* EXERCISE REQUIREMENTS *
- A) Could you extract the passage of the article on Trump's border wall remark starting at "Arizona recorded 3,591" and ending at "the first time."?
- B) What is the Spanish translation of this sentence from the article on Trump's border wall remark: "One day prior, hospital cases in Arizona exceeded 2,000 for the first time."?

* PASSAGE FOR REVIEW *
● ● ● ● ● ● ●

Donald Trump seriously just tried to credit his US-Mexico border wall with stopping coronavirus from spreading to Arizona.
Inspecting a new section of concrete on the infamous wall, on which he and other officials scrawled their names, he said:
It stopped Covid. It stopped everything.
He then expanded on this comment in a press conference.
Using our emergency public health authorities we prevented a coronavirus catastrophe on the southern border, shutting down human smuggling and swiftly returning the crossers.
Without these public health measures the southern border would be a global epicentre of the viral transmission.
Arizona recorded 3,591 cases of Covid-19, a record high, on the day Trump made these comments.
One day prior, hospital cases in Arizona exceeded 2,000 for the first time.
Trump hoped to pick up some of the momentum his re-election campaign lost after the embarrassing fiasco of his Tulsa stadium rally by drawing attention back to his border wall with Mexico.
But his failure to impart clear guidance on coronavirus is plaguing him.
At the Tulsa rally, Trump claimed to have told his people to "slow the testing down" because it was revealing so many coronavirus cases. His press secretary, Kayleigh McEnany, later tried to pass off this comment as a joke.
The US currently has the highest number of recorded Covid-19 deaths of any country in the world.
No matter how desperately Trump tries to turn the US's attention back to his wall (this seemed to work as a campaign strategy in 2016, after all) he is unable to escape that fact.
And no, the wall did not stop the spread of coronavirus, in the same way that drinking bleach isn't an effective treatment.

● ● ● ● ● ● ●

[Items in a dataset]
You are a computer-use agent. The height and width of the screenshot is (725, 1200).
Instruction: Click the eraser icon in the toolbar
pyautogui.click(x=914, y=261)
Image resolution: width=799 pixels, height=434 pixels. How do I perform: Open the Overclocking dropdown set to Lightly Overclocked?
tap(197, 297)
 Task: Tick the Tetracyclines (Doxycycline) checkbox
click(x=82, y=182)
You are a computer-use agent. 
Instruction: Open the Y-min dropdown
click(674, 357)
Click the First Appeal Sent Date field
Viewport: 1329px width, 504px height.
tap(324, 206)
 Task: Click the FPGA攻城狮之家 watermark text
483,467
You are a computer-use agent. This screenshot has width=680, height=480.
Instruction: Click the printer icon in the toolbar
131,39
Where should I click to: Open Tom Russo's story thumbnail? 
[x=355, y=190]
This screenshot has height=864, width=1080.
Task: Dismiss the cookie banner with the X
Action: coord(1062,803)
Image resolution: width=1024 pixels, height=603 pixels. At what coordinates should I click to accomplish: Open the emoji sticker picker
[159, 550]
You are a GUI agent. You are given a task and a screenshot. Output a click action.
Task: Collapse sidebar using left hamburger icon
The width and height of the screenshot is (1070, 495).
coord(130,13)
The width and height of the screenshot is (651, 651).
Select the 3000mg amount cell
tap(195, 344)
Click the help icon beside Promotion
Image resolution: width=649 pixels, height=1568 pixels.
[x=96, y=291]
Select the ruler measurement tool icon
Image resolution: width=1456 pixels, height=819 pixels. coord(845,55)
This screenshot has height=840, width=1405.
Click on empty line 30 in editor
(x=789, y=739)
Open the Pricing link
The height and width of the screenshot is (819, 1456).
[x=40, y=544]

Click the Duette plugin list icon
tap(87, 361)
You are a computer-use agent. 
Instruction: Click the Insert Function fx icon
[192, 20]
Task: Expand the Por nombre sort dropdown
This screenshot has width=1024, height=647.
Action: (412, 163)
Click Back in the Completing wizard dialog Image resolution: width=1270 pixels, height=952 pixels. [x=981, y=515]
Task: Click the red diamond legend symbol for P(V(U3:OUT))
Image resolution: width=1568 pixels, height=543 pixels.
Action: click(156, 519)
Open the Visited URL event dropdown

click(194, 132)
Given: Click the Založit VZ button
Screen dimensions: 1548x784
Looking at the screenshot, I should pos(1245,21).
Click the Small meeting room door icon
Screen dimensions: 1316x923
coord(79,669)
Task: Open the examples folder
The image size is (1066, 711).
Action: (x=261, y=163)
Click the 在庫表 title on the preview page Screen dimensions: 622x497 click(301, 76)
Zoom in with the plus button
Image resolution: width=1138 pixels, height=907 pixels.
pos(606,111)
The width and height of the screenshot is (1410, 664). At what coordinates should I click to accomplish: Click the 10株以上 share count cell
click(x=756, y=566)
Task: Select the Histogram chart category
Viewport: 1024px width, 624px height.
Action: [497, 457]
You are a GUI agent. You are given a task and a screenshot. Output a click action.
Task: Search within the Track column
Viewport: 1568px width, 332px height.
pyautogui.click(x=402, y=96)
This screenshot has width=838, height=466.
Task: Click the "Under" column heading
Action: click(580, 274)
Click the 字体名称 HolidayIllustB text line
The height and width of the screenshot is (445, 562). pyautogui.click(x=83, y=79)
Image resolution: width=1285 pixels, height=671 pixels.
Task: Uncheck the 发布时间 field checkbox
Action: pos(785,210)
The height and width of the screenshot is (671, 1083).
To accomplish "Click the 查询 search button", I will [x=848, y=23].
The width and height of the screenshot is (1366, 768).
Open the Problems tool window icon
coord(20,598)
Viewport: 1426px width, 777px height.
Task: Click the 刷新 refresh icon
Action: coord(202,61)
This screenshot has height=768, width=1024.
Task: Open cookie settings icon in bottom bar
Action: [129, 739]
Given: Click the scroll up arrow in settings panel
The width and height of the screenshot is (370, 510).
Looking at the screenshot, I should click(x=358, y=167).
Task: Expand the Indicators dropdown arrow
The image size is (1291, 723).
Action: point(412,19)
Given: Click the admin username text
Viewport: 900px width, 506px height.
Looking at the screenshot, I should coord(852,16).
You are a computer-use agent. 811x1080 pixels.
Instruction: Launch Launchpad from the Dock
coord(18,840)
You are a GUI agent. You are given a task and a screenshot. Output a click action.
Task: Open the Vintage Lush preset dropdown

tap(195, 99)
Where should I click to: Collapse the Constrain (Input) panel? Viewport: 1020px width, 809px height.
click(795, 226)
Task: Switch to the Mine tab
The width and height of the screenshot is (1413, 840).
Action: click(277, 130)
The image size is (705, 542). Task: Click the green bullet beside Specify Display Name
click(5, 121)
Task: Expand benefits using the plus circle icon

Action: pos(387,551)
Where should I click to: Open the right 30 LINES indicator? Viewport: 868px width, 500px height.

● ● ● ● ● ● ●

* EXERCISE RESULTS *
- A)
Arizona recorded 3,591 cases of Covid-19, a record high, on the day Trump made these comments.
One day prior, hospital cases in Arizona exceeded 2,000 for the first time.

- B) Un día antes, los casos hospitalarios en Arizona superaron los 2000 por primera vez.